1963
Reversing Magnetic Polarity
Motonori Matuyama (1884–1958), Lawrence W. Morley (1920–2013), Frederick J. Vine (b. 1939), Drummond H. Matthews (1931–1997)
Deep inside the Earth, electric currents created in the outer core—a spinning shell of molten iron—create powerful magnetic fields that form a strong magnetosphere around our planet. Earth’s magnetic field is the force that makes compass needles point to the north or south. The subfield of geophysics called paleomagnetism focuses on the study of changes in the Earth’s magnetic field over time, and on the ways that those changes can be used to better understand Earth’s surface and interior processes.
Volcanic rocks contain a small fraction of magnetic minerals, like magnetite, that, when melted, line up like little compass needles parallel to the Earth’s magnetic field. When the rock cools, it preserves a record of the Earth’s magnetic field at the time of solidification. Geologists have been studying magnetized rocks since the early twentieth century, noting reversals in the polarity (north or south) of some rocks relative to others. In 1929, Japanese geophysicist Motonori Matuyama discovered that the most recent reversal in the Earth’s magnetic field occurred about 780,000 years ago. Subsequent researchers found that Earth’s field has flipped hundreds of times since the Jurassic, though the exact cause is still unknown.
An even more important discovery was made in 1963, when two studies (one by Canadian geophysicist Lawrence Morley, the other by the British geophysicists Frederick Vine and Drummond Matthews) independently interpreted magnetic field reversals that had been mapped since the 1950s in stunning magnetic “stripes” on the seafloor. The fact that the polarity of the stripes was symmetric on opposite sides of mid-ocean ridges led them to conclude that the ridges must be the source of new molten rock being erupted onto the seafloor. The rock solidifies and preserves the magnetic-field polarity at the time, but then those rocks get carried away from the ridges and eventually new lava that erupts later can preserve the opposite magnetic polarity. Magnetic-field reversals were thus one of the keys to discovering that mid-ocean ridges are also centers of seafloor spreading.

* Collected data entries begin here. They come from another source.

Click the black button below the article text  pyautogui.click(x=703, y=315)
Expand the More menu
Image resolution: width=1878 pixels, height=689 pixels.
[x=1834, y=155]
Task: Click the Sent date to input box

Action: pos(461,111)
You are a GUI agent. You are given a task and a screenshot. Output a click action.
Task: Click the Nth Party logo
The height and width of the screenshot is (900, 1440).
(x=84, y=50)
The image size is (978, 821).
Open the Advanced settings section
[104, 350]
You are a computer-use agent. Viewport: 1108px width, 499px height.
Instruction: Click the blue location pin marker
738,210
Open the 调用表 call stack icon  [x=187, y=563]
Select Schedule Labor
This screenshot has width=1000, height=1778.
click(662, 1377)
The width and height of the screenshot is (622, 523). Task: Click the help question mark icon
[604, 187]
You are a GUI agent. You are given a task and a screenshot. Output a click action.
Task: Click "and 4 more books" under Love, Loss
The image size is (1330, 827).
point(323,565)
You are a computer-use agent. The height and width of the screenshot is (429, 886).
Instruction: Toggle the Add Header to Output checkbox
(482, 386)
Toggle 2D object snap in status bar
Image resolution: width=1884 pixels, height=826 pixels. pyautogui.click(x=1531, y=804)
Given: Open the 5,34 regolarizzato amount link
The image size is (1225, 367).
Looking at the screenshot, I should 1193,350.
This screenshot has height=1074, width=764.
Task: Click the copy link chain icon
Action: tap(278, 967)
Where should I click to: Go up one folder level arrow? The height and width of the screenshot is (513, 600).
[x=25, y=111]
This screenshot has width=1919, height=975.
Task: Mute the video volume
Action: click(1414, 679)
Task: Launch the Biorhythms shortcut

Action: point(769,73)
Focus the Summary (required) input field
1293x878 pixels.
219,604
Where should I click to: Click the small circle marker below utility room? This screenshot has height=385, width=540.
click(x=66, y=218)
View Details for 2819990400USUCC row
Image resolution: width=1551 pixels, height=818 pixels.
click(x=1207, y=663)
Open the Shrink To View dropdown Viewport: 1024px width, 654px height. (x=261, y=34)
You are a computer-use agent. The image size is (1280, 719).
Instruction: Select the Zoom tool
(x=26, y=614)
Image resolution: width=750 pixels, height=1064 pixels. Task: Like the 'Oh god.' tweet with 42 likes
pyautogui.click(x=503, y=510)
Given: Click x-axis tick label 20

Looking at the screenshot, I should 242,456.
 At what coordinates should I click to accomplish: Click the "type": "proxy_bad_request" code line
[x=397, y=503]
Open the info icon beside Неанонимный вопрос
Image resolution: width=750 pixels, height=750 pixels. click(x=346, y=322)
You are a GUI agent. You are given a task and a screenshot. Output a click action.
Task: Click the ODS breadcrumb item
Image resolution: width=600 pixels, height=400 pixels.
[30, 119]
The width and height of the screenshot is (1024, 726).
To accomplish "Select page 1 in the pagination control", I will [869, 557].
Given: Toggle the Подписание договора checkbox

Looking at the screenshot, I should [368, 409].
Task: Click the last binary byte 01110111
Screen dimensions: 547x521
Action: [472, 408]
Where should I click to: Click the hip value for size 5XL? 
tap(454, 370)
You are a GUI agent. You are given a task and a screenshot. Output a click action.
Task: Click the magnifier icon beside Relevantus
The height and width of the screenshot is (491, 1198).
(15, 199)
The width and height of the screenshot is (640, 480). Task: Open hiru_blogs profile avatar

SEE ALSO Earth’s Core Forms (c. 4.54 Billion BCE), Continental Crust (c. 4 Billion BCE), Plate Tectonics (c. 4–3 Billion BCE?), Magnetite (c. 2000 BCE), Solar Flares and Space Weather (1859), The Inner Core (1936), Mapping the Seafloor (1957), Seafloor Spreading (1973), The Oscillating Magnetosphere (1984)
As new seafloor is created by volcanoes at mid-ocean ridges, the polarity of Earth’s magnetic field at the time is recorded in magnetic minerals in the volcanic rocks. As the seafloor spreads away from the ridges, it acts like a geologic “tape recorder” to reveal changing patterns of magnetic polarity over time.